Which is strange for Smith, who is nothing if not calculating.
For all the on-screen charisma that has made him a Hollywood ATM, Smith is, at his core, a statistician with social skills. He breaks down the films he's considering into sub-categories — are there enough special effects, a love story? — to calculate their commercial or Oscar viability. Most Mondays, he pores over box office reports the way sports nuts read box scores, even when he doesn't have a movie in theaters.
That knack for cinematic algebra makes studios the kind of money once reserved for white men named Tom.
All of which makes his recent career choices a bit of a puzzle. Where once Smith saved the world from aliens with a grin and laser gun, lately he has been, well, surly.

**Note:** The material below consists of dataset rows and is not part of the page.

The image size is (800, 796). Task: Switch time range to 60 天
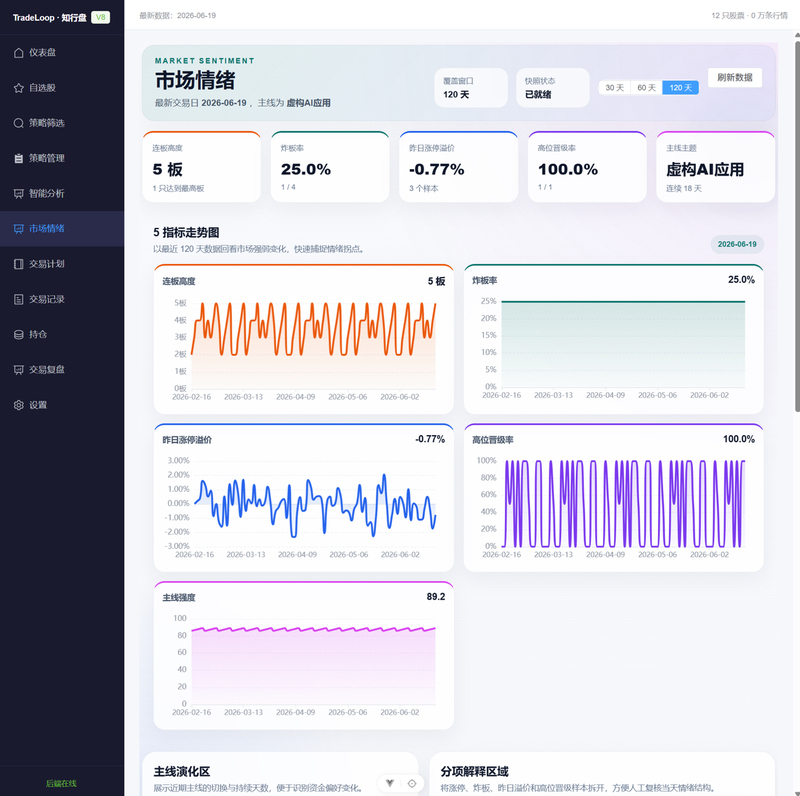646,88
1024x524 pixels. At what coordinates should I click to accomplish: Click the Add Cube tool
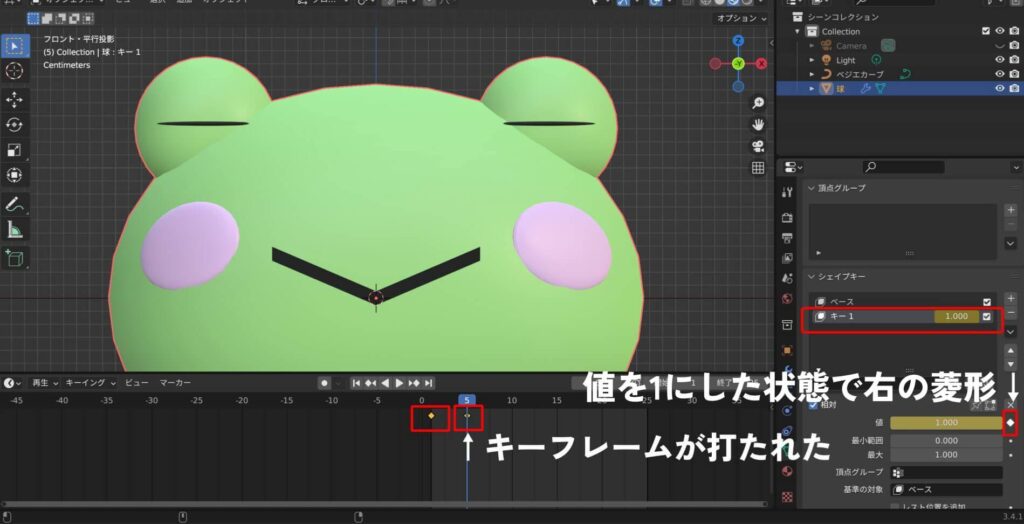[15, 258]
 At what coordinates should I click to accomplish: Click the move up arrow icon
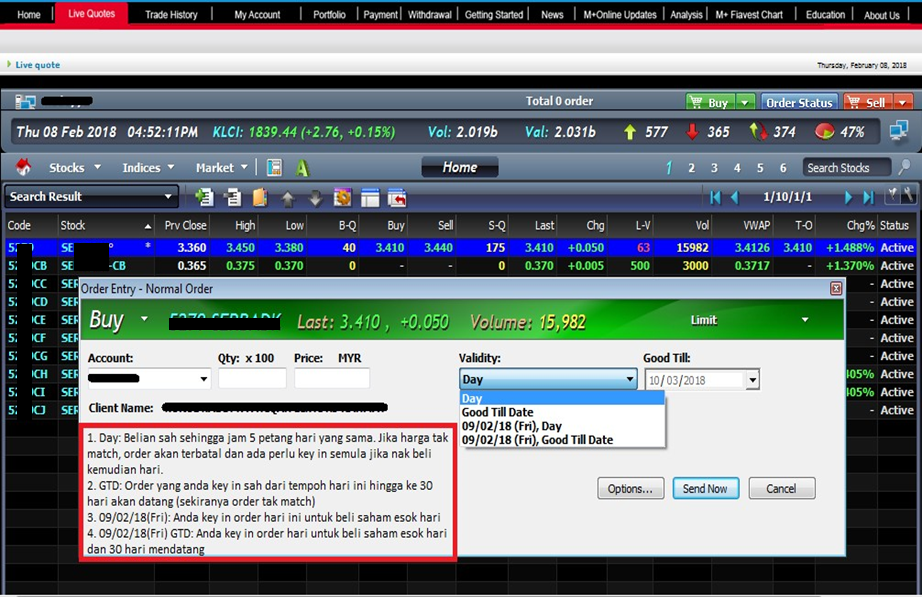(x=288, y=198)
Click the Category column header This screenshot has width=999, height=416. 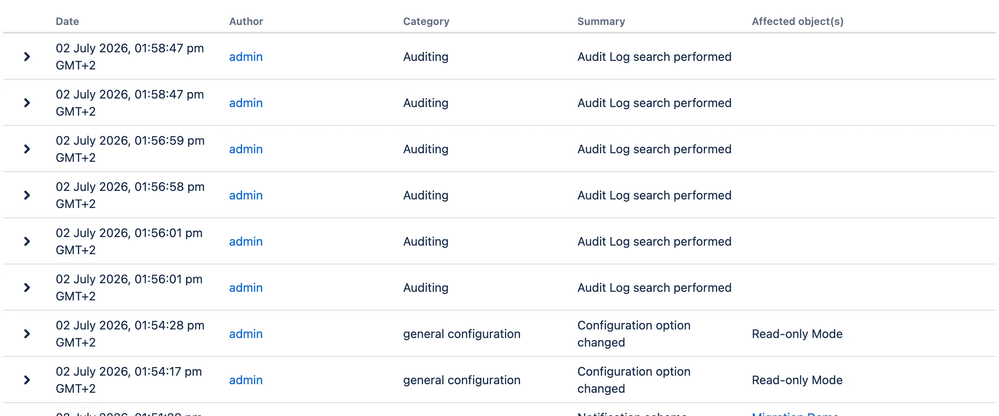426,21
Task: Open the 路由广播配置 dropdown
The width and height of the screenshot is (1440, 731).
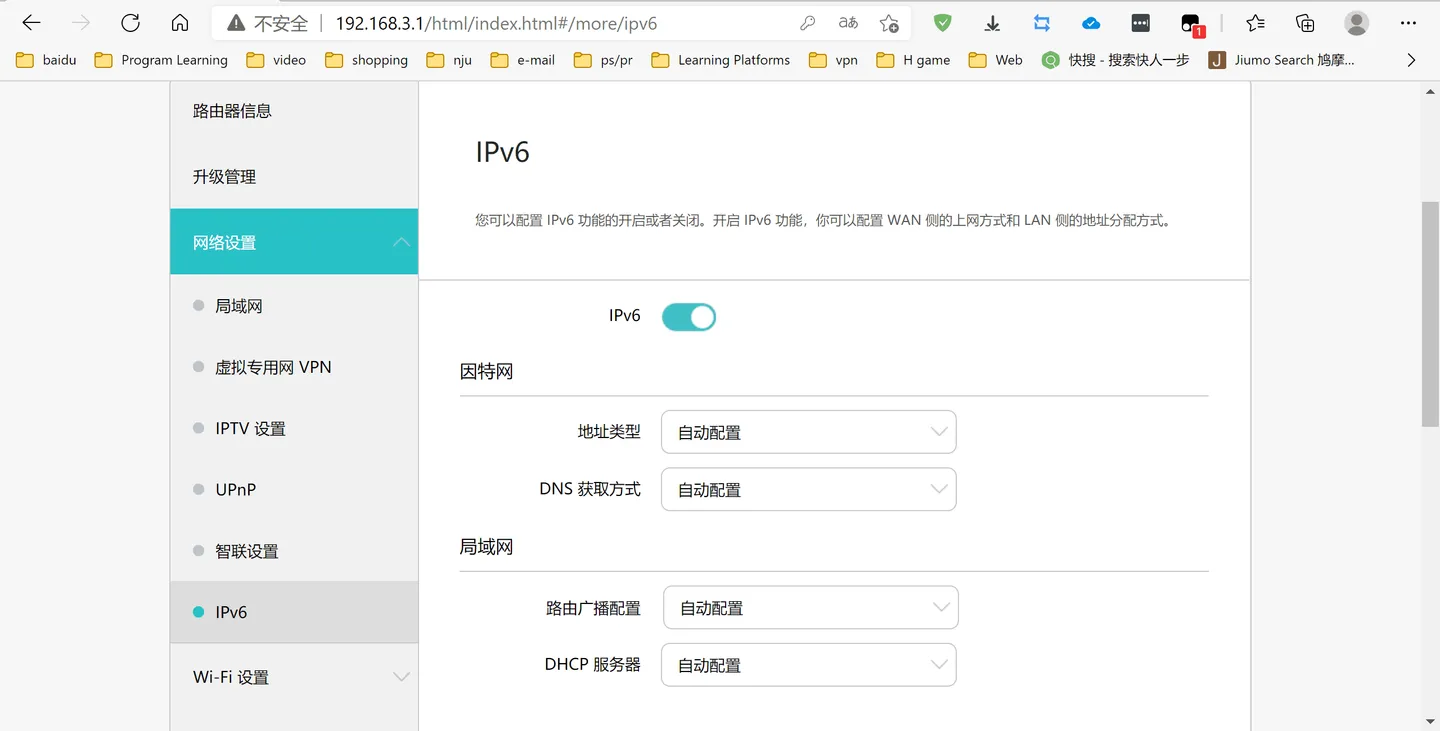Action: click(810, 608)
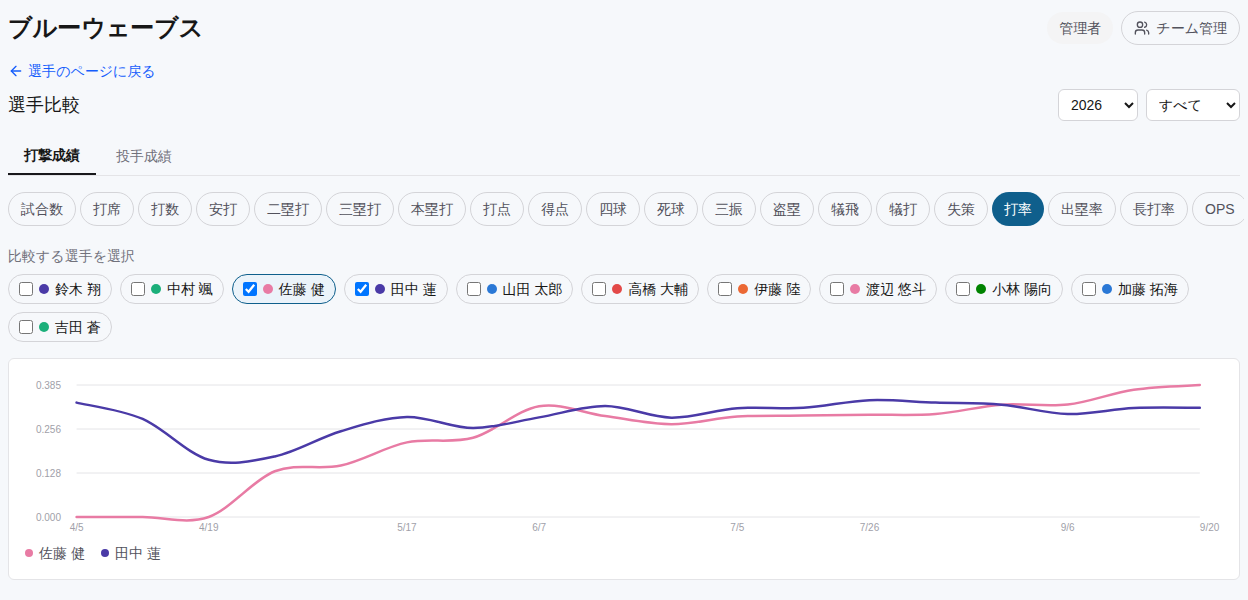Click the back arrow icon
This screenshot has width=1248, height=600.
15,71
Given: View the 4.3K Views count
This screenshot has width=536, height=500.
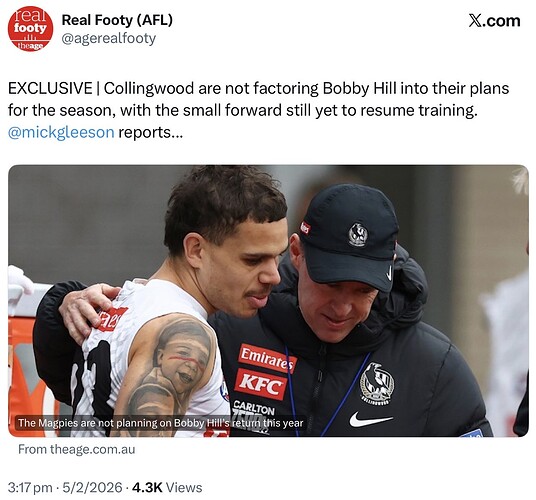Looking at the screenshot, I should click(x=167, y=487).
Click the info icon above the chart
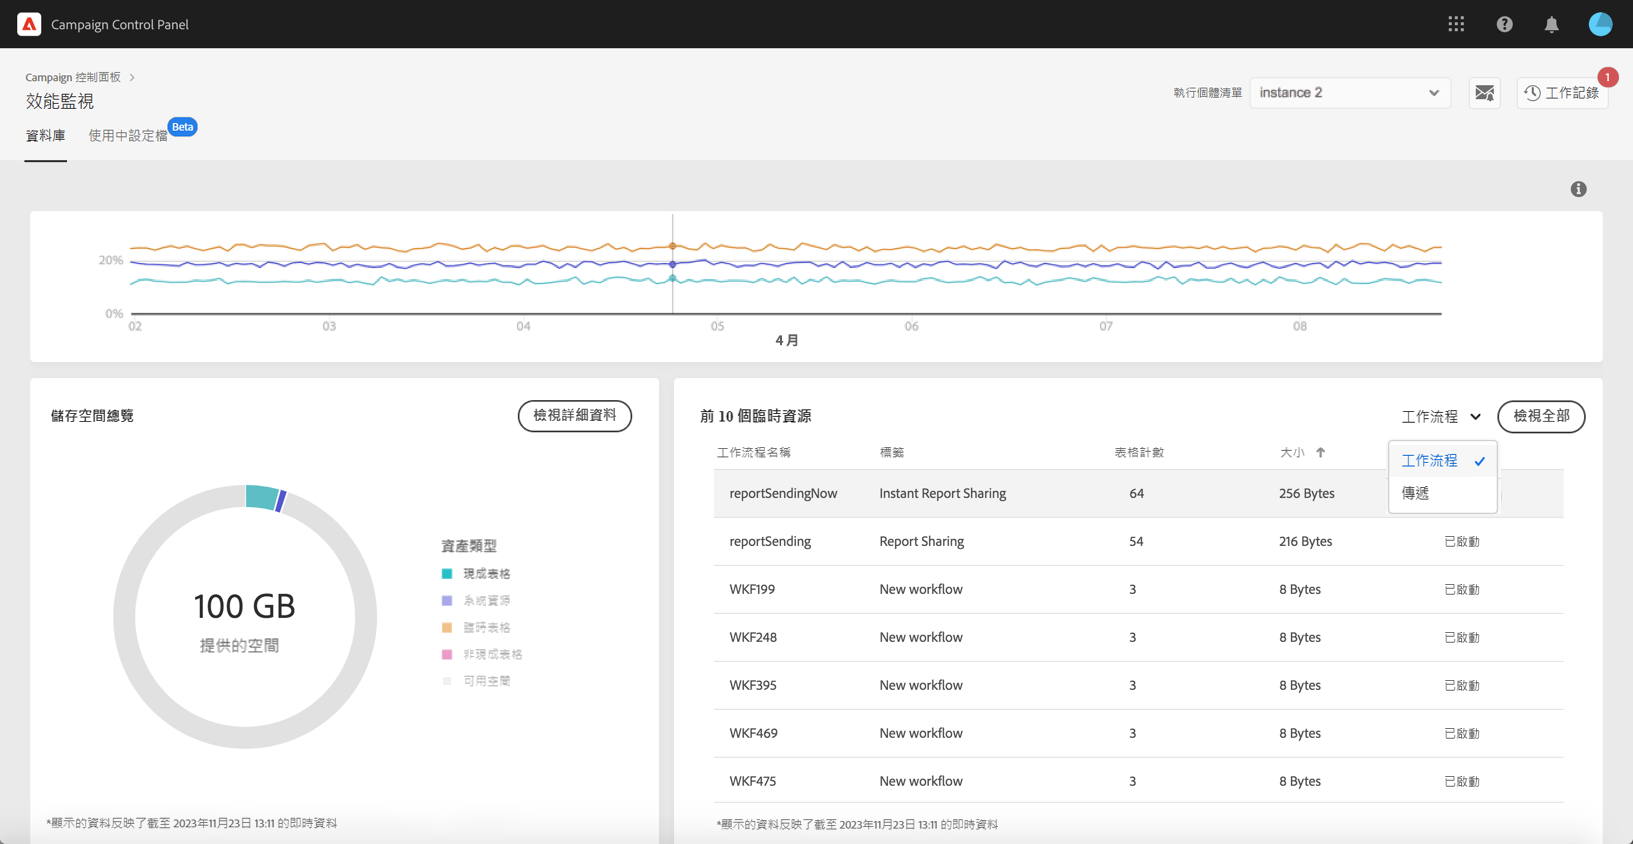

On Wednesday, he opens Hancock, a superhero story about a crime fighter who loves his whiskey, hates his job and doesn't mind chucking children a few hundred feet in the air. Think Superman as a hobo on a bender.
Before that, he anchored I Am Legend, an apocalyptic drama in which he played one of New York's last survivors. While the movie was a smash, it took some fans aback with its gloomy tone and a scene in which Smith is forced to kill his dog bare-handed.
But Smith says it's time to break out and find real success. Seriously.
"I don't feel like there's anything I can't do, no movie I can't make," he says. "I feel like the next 10 years are going to be my sweet spot."
That's a frightening prospect, considering that the guy has two Oscar nominations and has eclipsed Tom Hanks and close friend Tom Cruise as the most bankable man in the industry.
And, if Hancock does as well as projected, he'll become the first actor in Hollywood history with eight straight movies to rake in more than $100 million.
"He's one of the last true leading men," says Alex Proyas, who directed him in I, Robot. "There's a connection he has with audiences who will see him in anything he does. I don't quite know how you explain that kind of magic."